INPUT FOR THIS TASK ->
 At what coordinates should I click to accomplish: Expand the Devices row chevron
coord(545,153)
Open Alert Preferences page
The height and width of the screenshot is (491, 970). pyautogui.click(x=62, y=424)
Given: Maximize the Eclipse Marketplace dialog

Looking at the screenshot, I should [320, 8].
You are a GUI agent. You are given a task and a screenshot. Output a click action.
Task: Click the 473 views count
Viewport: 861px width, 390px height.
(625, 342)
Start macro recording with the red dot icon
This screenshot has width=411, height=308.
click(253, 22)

---

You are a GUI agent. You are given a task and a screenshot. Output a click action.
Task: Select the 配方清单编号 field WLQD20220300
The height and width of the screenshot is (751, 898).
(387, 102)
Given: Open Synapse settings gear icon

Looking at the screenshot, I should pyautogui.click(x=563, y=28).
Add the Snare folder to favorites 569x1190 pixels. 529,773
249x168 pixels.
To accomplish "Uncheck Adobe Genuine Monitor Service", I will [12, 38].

PROMPT -> Wherever the word "pixels" turns up in the material, copy the whole line.

SOLUTION TO THE EXERCISE ->
Add the Snare folder to favorites 569x1190 pixels. 529,773
249x168 pixels.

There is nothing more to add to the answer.